Now, to get sappy. :)
When I went out to the car this morning, as usual the ice had melted and the water was rapidly steaming off the roof of the car. It’s always interesting to note, but I hadn’t really seen it until this morning. As I started to get into the car, I turned my head and saw sunlight filtering through wisps of steam rising off the car, diffuse threads intertwining and dancing to the increasingly chaotic motion of the molecules, only to disappear from my vision a few inches from the pool of mist and reflective water that created them.
I wanted to capture the image. A photograph – at least as taken by me – wouldn’t convey the dynamic nature of the sight. Video? Maybe, but I couldn’t imagine seeing it in two dimensions and ever feeling the way I did then.

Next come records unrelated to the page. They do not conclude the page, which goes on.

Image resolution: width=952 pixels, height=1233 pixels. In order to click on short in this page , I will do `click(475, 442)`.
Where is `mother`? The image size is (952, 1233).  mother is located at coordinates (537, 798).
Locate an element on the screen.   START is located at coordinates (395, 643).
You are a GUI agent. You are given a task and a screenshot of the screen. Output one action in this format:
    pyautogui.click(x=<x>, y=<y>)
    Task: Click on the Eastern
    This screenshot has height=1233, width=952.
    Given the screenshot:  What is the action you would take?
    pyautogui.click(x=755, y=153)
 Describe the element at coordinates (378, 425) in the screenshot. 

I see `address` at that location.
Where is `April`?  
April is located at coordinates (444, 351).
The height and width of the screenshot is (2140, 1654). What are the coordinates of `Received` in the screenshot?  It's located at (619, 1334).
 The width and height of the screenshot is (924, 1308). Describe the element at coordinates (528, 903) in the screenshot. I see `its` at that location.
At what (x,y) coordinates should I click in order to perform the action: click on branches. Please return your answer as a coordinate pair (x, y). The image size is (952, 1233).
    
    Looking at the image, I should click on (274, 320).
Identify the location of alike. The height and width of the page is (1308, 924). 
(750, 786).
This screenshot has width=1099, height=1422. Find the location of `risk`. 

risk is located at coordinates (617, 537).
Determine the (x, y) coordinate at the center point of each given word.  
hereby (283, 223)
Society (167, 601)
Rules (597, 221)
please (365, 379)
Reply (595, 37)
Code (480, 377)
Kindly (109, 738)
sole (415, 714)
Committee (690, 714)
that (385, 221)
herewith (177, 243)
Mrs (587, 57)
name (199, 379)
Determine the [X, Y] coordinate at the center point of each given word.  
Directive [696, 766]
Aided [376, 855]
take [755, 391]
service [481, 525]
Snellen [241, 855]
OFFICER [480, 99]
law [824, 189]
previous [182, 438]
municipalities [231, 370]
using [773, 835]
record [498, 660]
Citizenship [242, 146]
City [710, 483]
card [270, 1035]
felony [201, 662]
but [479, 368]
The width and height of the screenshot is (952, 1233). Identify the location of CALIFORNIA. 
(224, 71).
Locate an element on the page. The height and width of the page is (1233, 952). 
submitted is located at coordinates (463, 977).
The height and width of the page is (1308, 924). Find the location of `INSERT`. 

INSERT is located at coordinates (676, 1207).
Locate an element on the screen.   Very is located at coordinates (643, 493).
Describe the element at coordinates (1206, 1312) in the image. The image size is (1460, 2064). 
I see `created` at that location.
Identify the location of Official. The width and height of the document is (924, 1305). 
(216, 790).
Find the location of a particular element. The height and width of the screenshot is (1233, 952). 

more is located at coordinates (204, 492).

Then it hit me, which is a pretty impressive feat while I’m dragging my way out to the car in the morning. While there were many ways to try to record the image, there was no way besides memory to capture what really made it special: That first rush, the stunning sensation of seeing something new and beautiful, and having your world focus on that instant, yet open up far beyond where you were just before.
It’s good to have those moments. Memory may be ephemeral, but I know from it that seeing Saturn through a small telescope, looking down at squares of farmland from an airplane, watching a plastic bag in American Beauty, seeing my wife walking through the doors of the chapel the day of our wedding…those are the moments that I changed, and got to be a little bit better, even in just a small way.